What this task involves — Pictures must be left out. Retype exactly the lines from the one containing "Viewport: 1456px width, 820px height." through the last line of the records below.

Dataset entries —
□ □ □ □
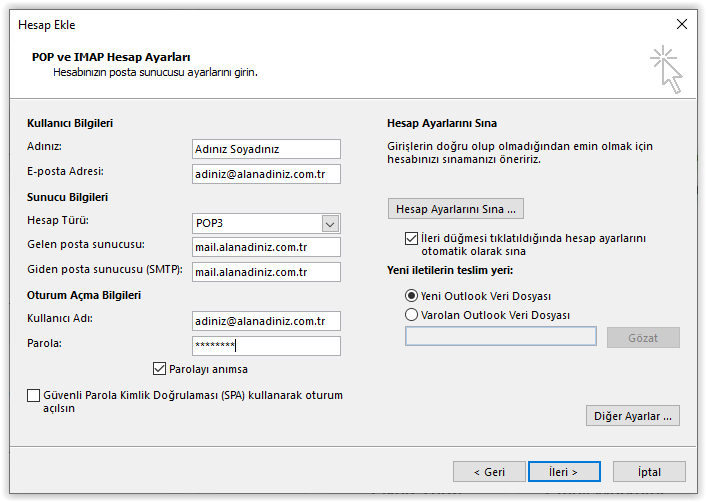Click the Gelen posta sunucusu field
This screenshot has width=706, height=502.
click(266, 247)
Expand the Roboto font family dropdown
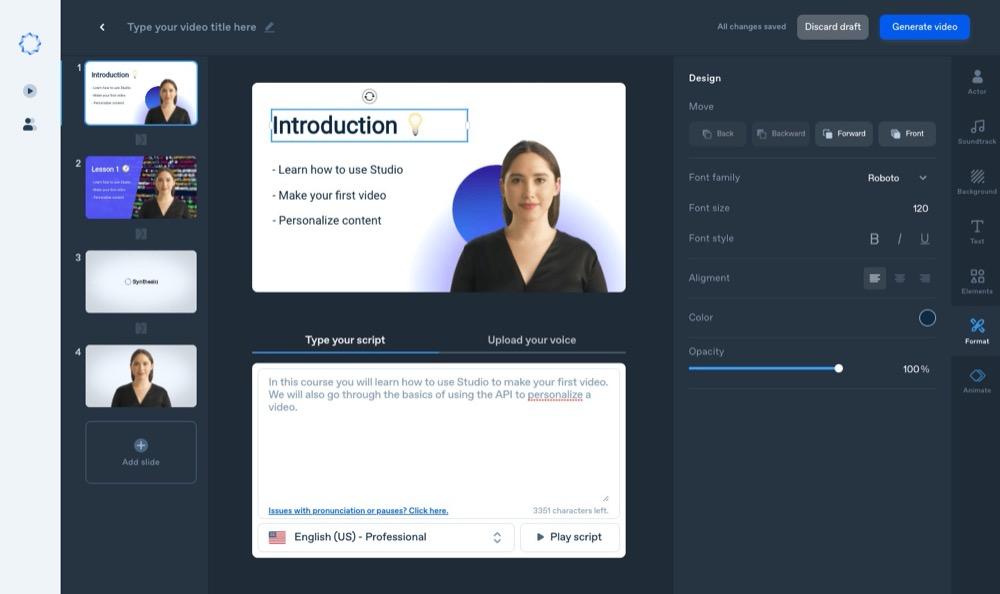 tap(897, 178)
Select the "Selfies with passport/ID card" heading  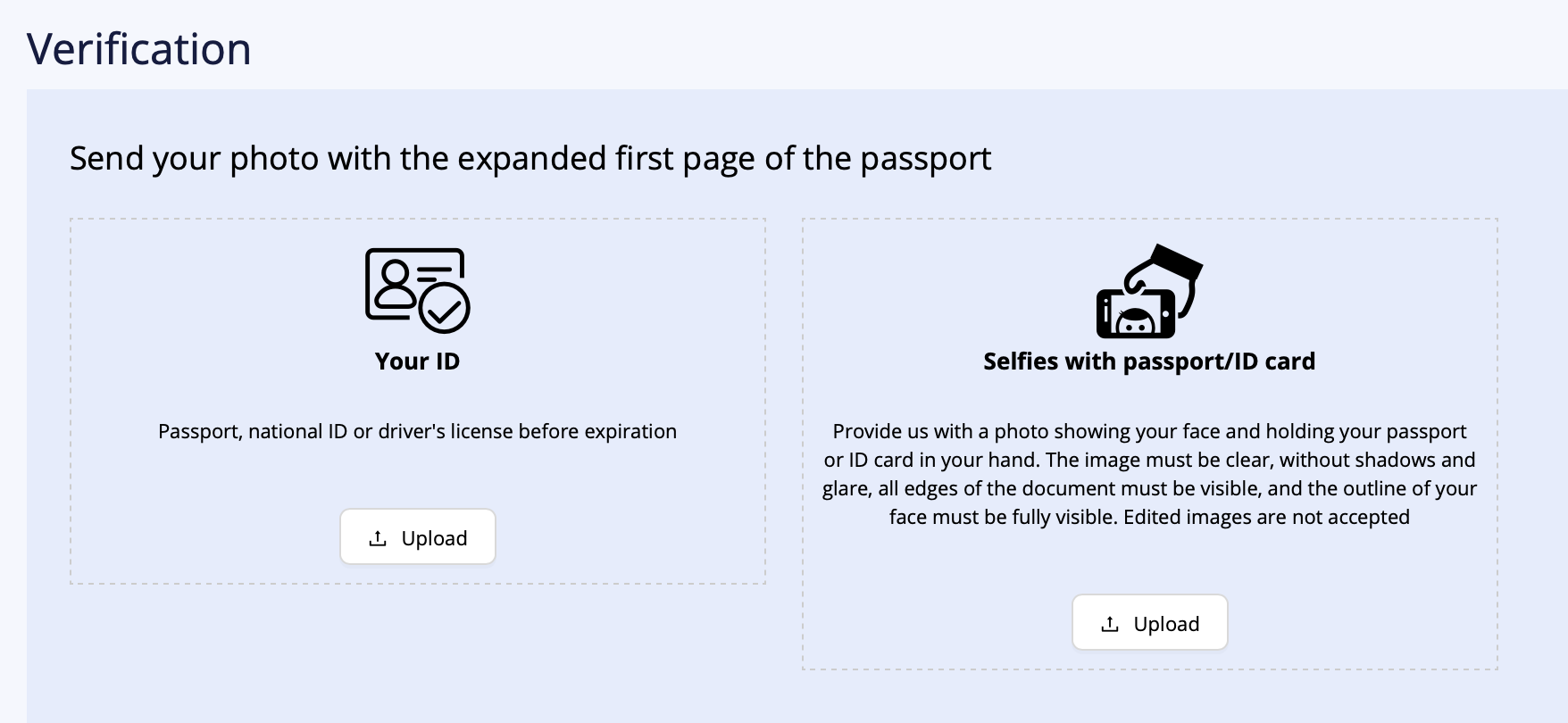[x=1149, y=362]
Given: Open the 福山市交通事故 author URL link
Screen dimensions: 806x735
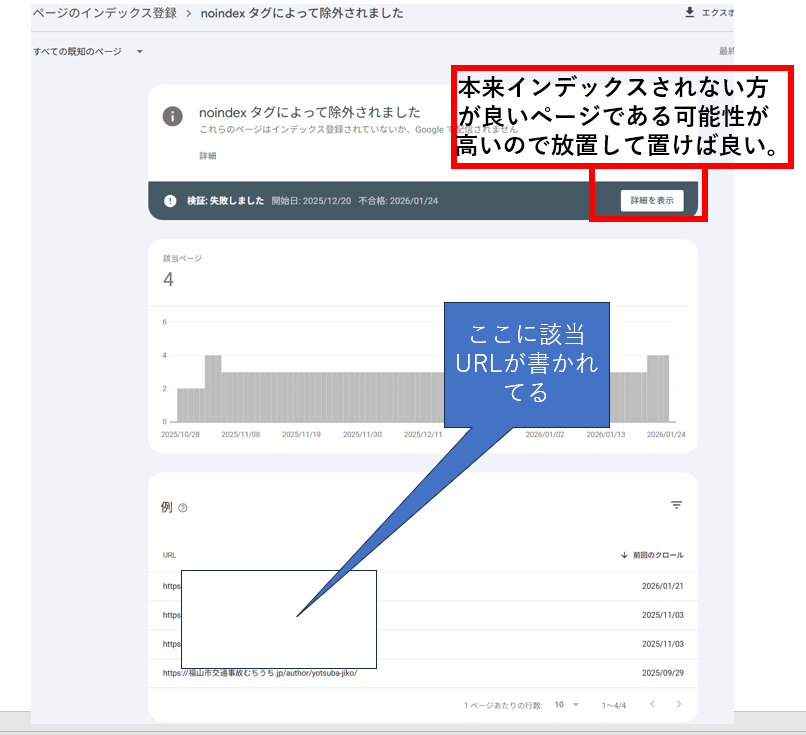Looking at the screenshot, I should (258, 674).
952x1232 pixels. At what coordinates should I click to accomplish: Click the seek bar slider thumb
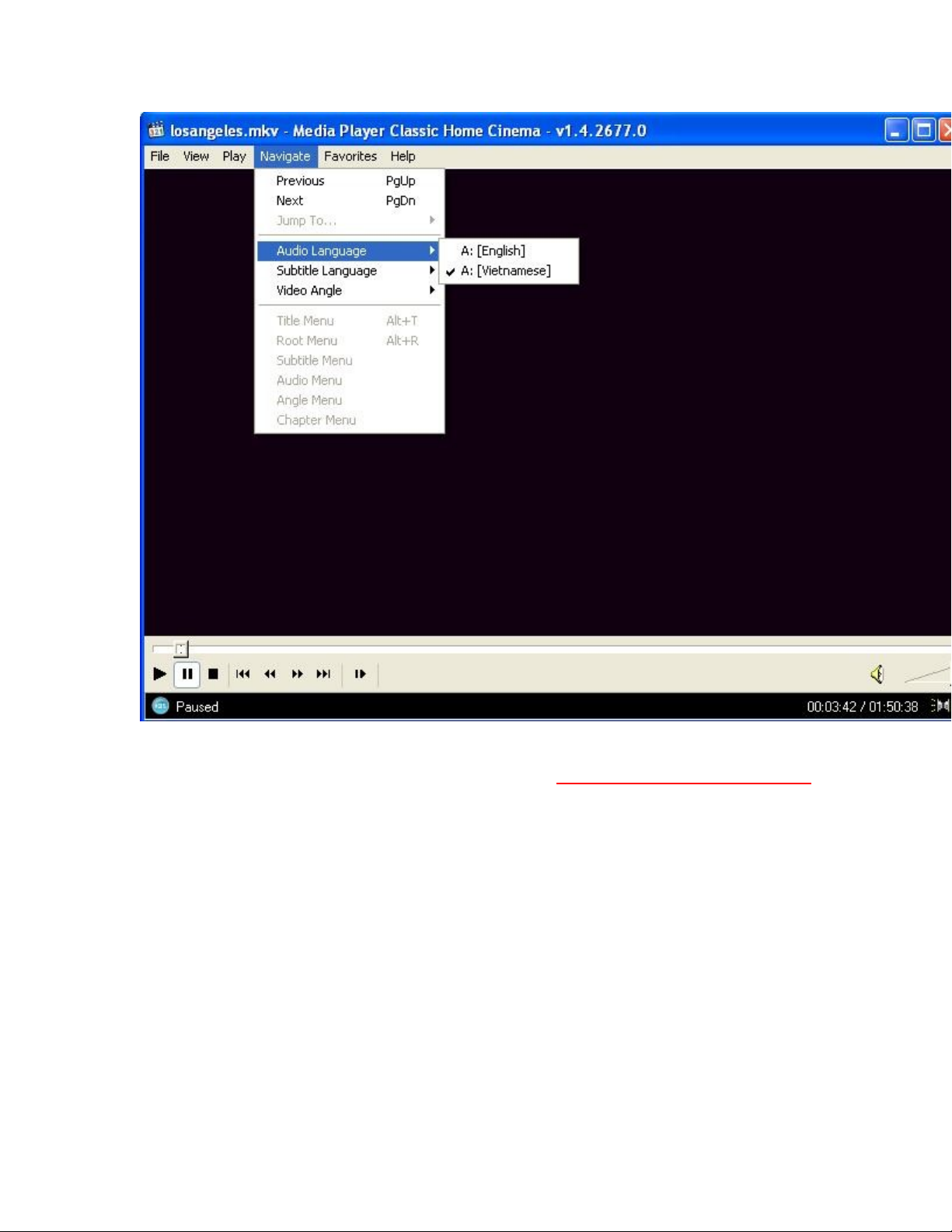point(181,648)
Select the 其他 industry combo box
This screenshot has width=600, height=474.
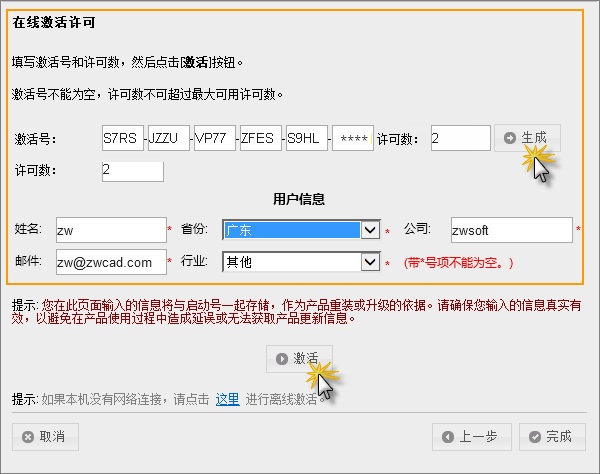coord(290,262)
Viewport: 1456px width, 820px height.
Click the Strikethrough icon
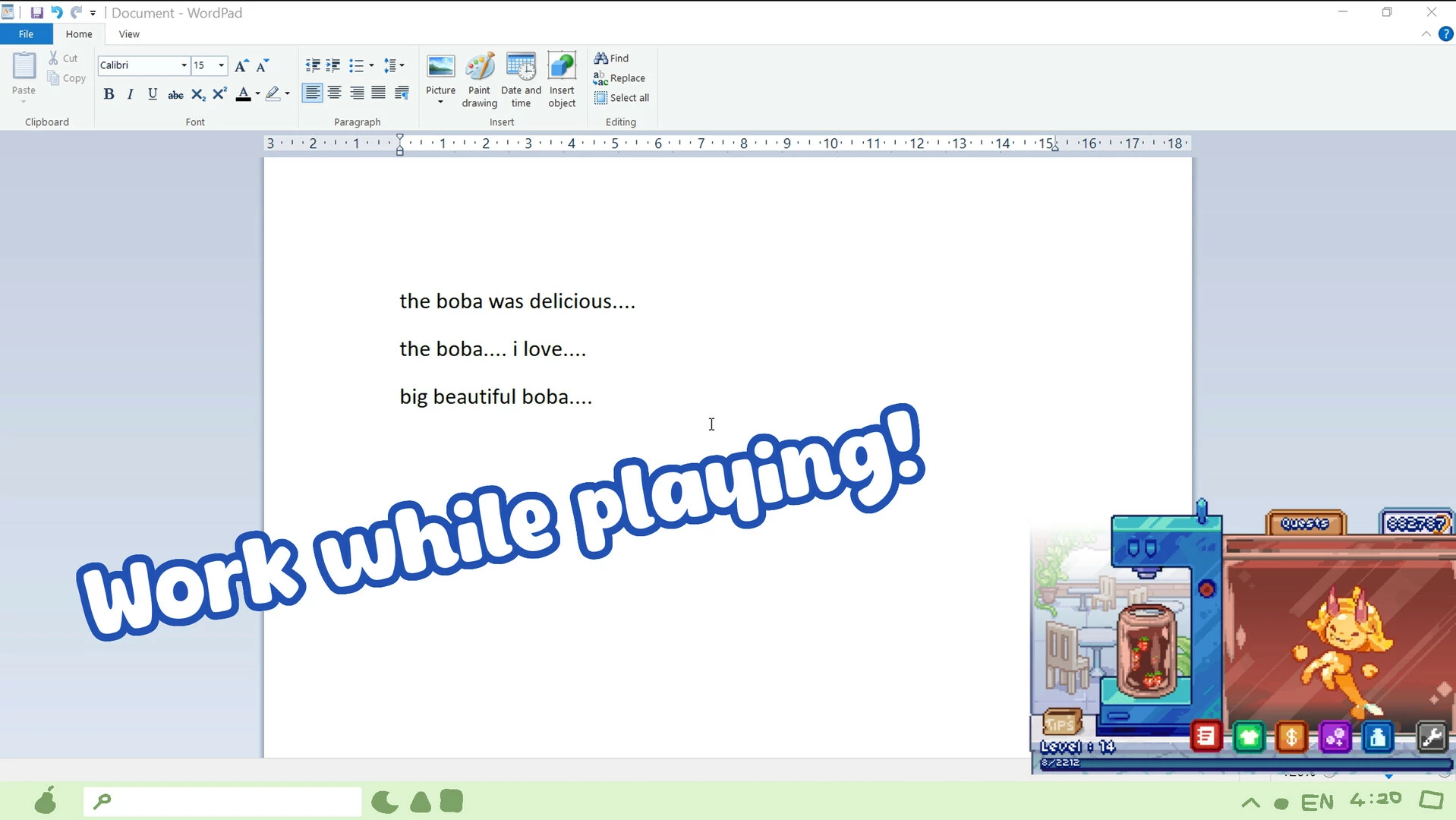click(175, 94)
□ □ □ □
Written answer —
Viewport: 1456px width, 820px height.
Click the Strikethrough icon
click(175, 94)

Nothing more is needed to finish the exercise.